(Stored data entries)
▶
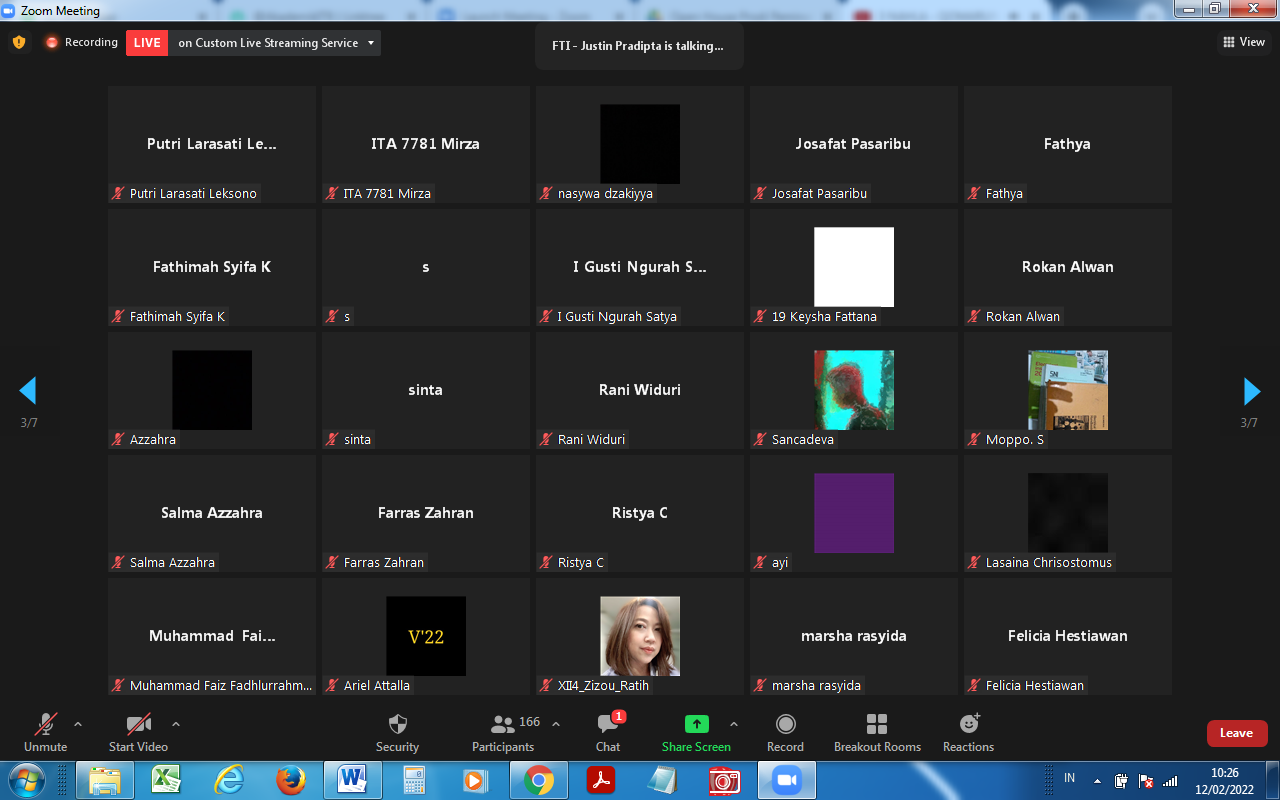Click the green Share Screen icon
Image resolution: width=1280 pixels, height=800 pixels.
tap(696, 725)
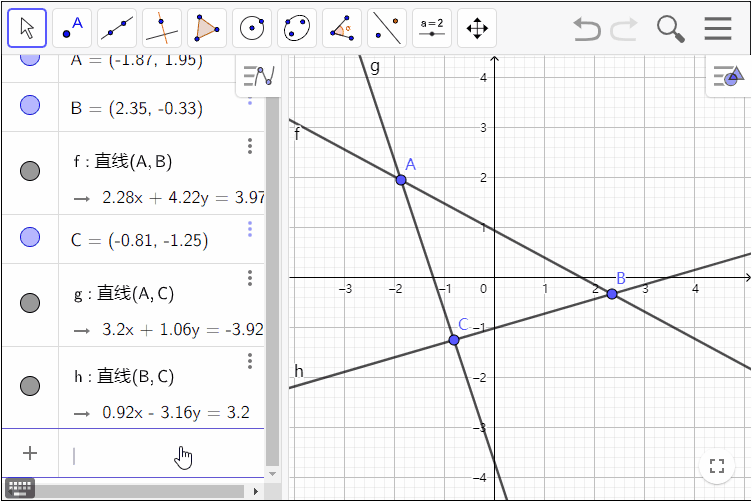752x502 pixels.
Task: Select the Ellipse conic tool
Action: 297,28
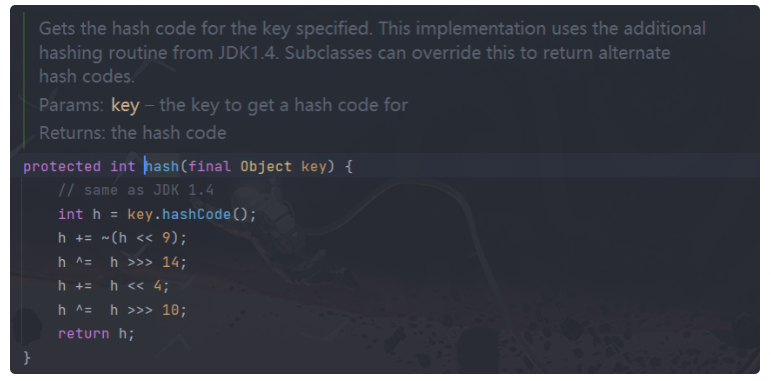Click the protected keyword

coord(62,166)
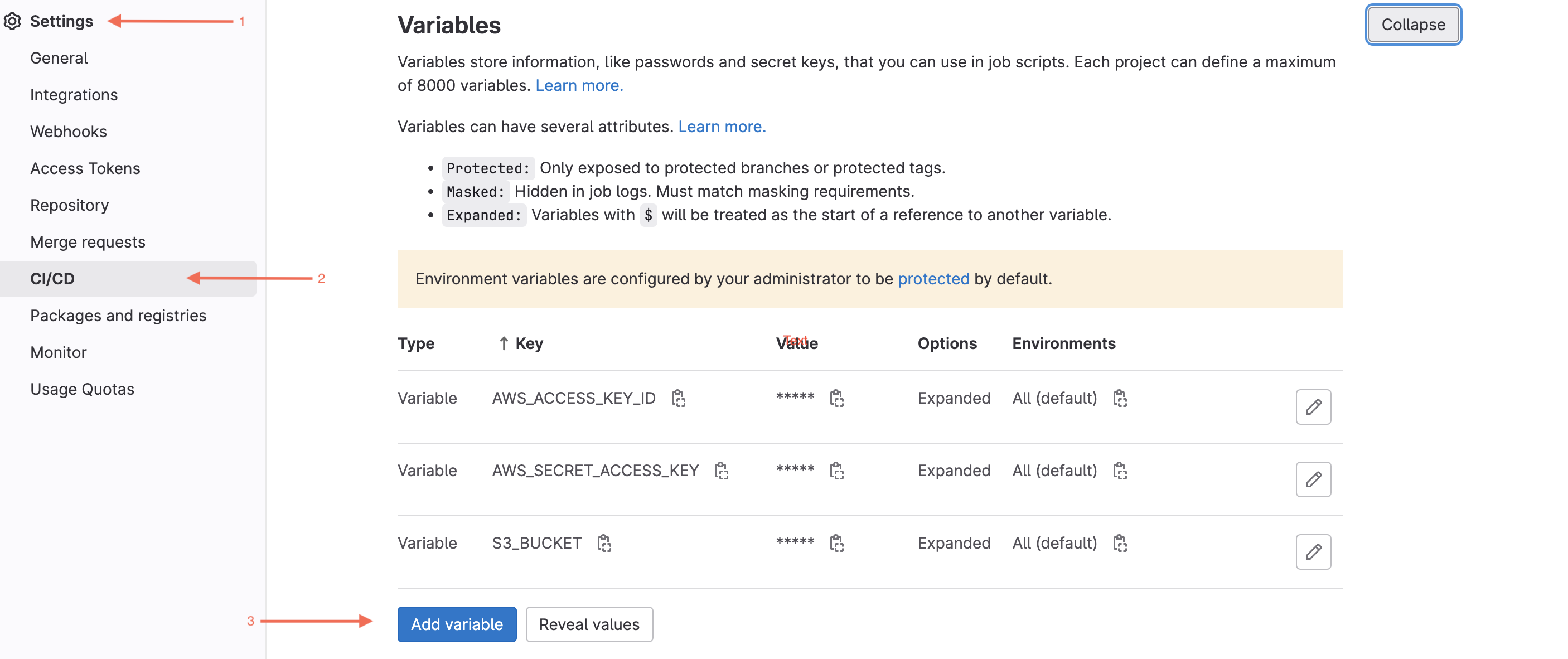Edit the AWS_SECRET_ACCESS_KEY variable
This screenshot has width=1568, height=659.
(x=1313, y=479)
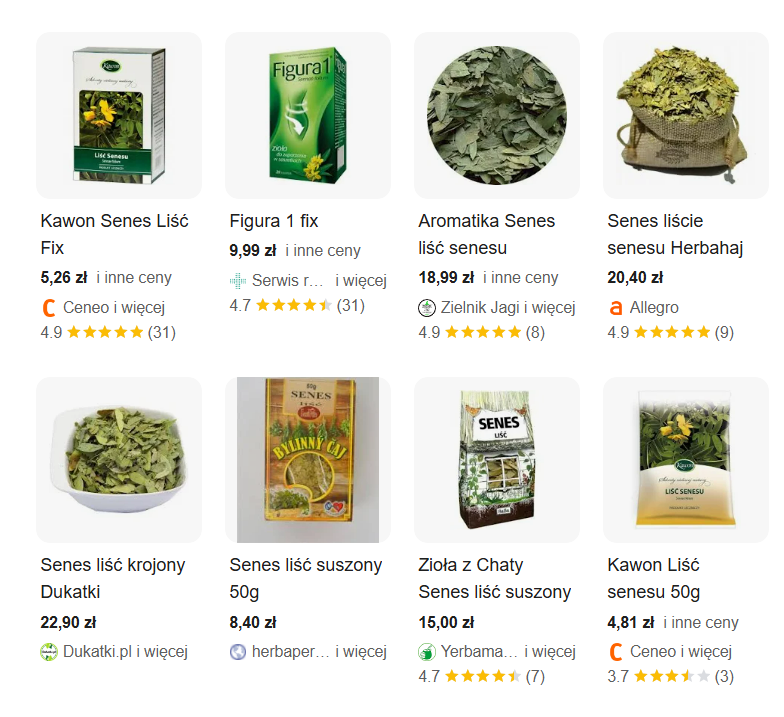
Task: Click the Serwis store icon under Figura 1 fix
Action: [x=238, y=281]
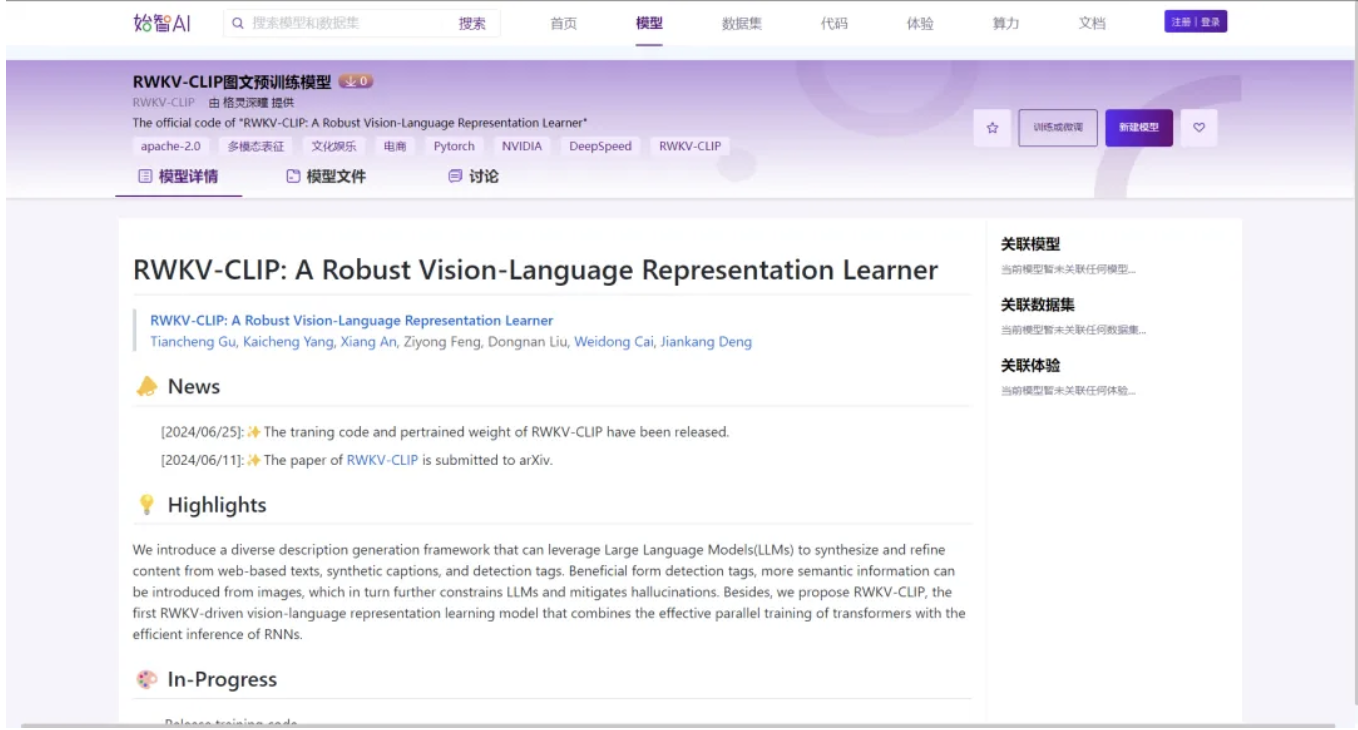
Task: Click the 始智AI logo
Action: tap(161, 23)
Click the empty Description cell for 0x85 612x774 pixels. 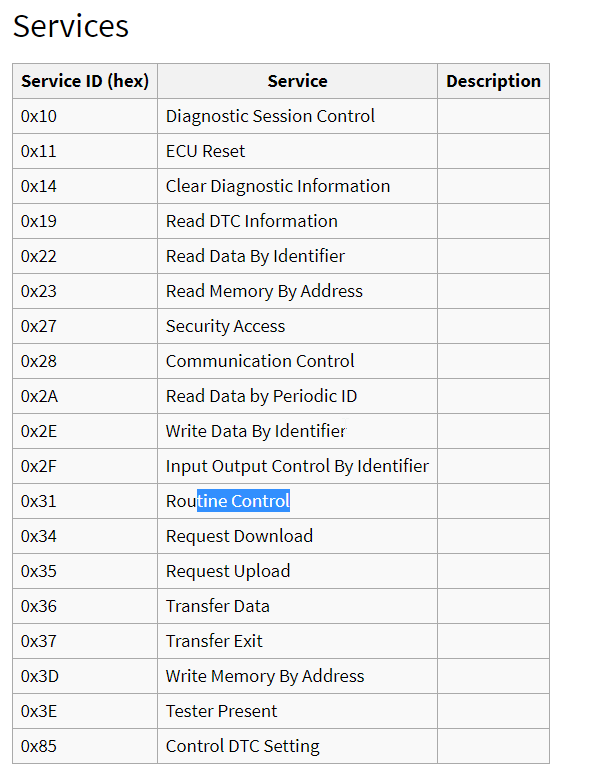[x=493, y=746]
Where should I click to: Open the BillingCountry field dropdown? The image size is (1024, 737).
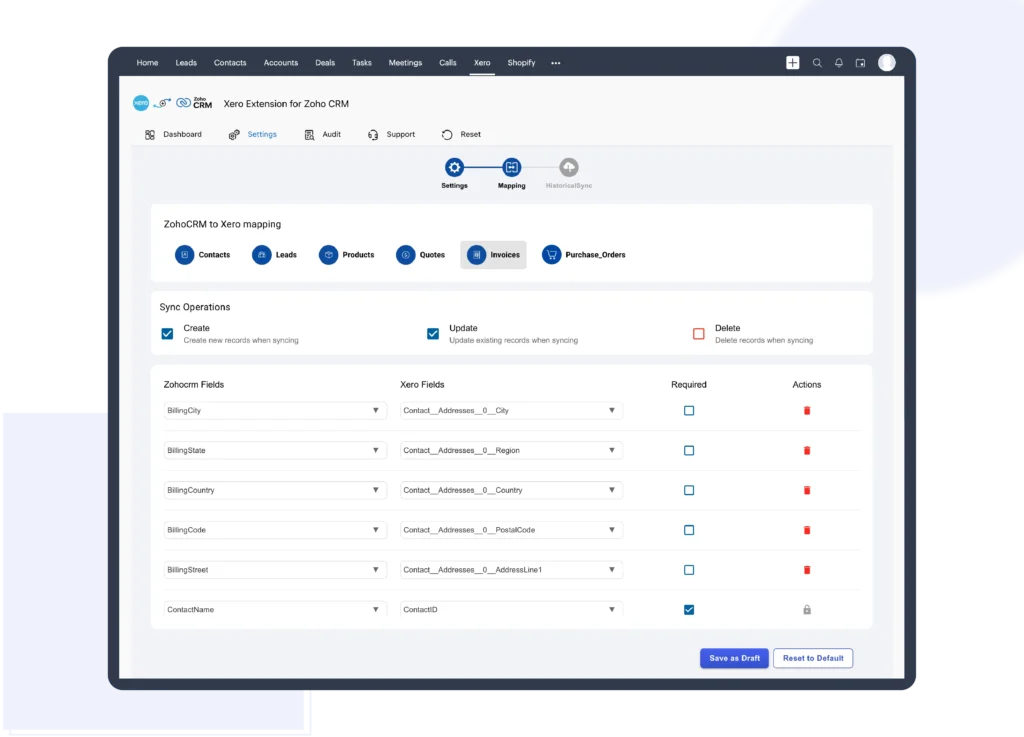(x=378, y=490)
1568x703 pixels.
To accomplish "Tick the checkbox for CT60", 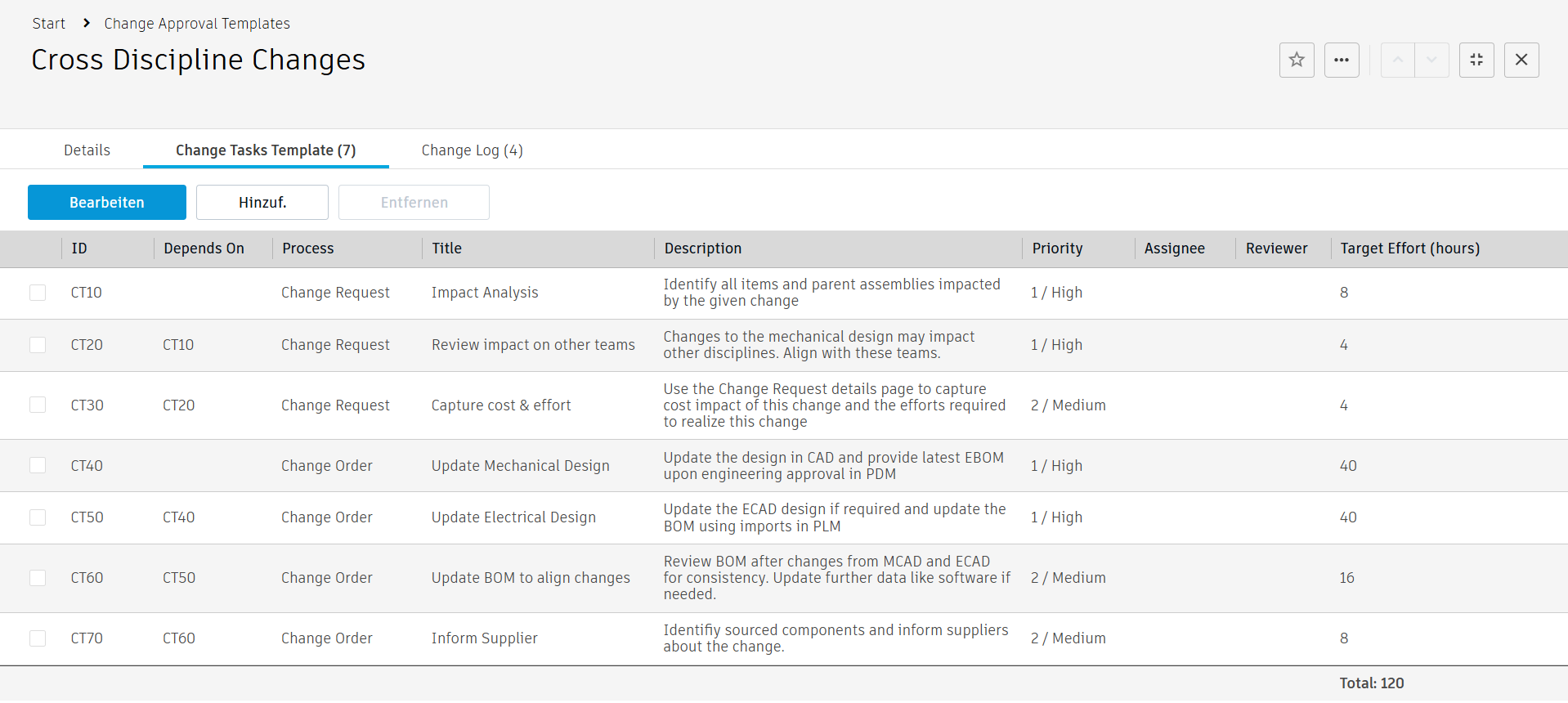I will point(38,578).
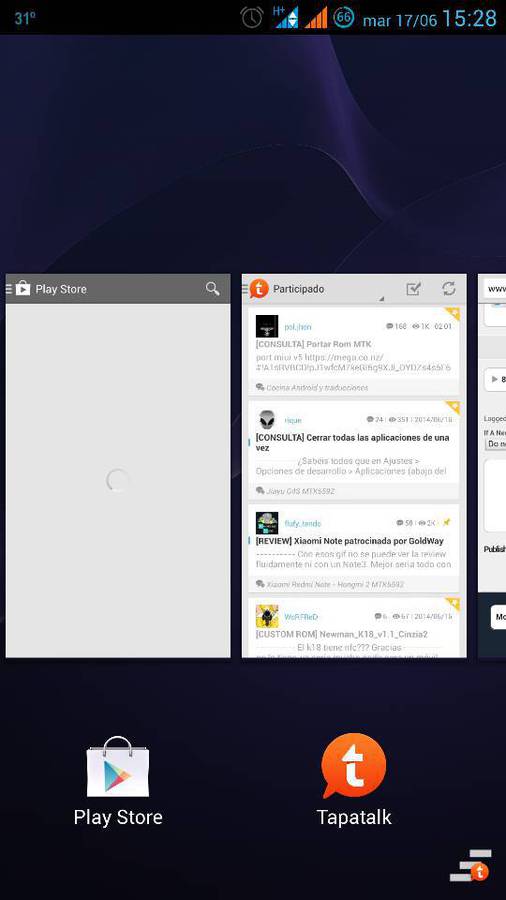The height and width of the screenshot is (900, 506).
Task: Tap the search magnifier in Play Store preview
Action: point(212,289)
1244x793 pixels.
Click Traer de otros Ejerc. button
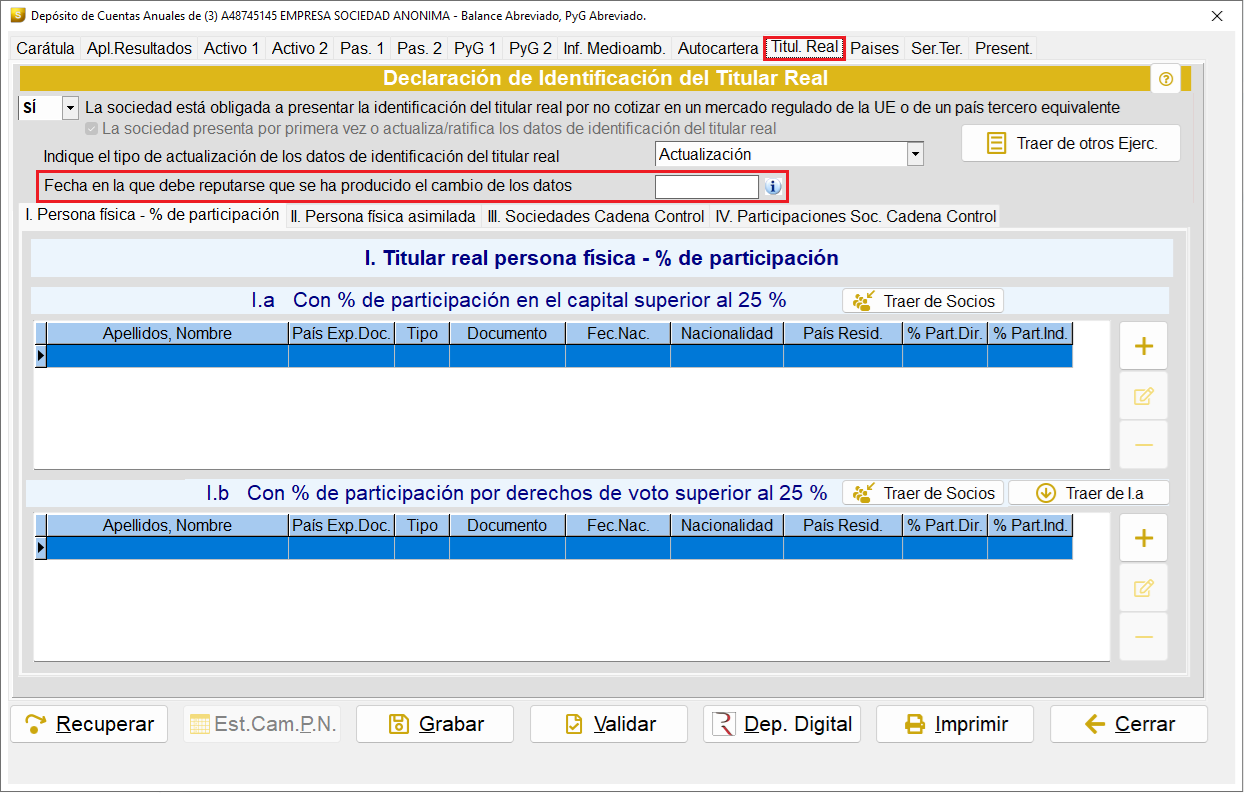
◀
» Directions: The required result is an exact copy of the lines from the line containing "1244x793 pixels." through the end of the entries, with every picture left out.

» Result of the task:
1244x793 pixels.
Click Traer de otros Ejerc. button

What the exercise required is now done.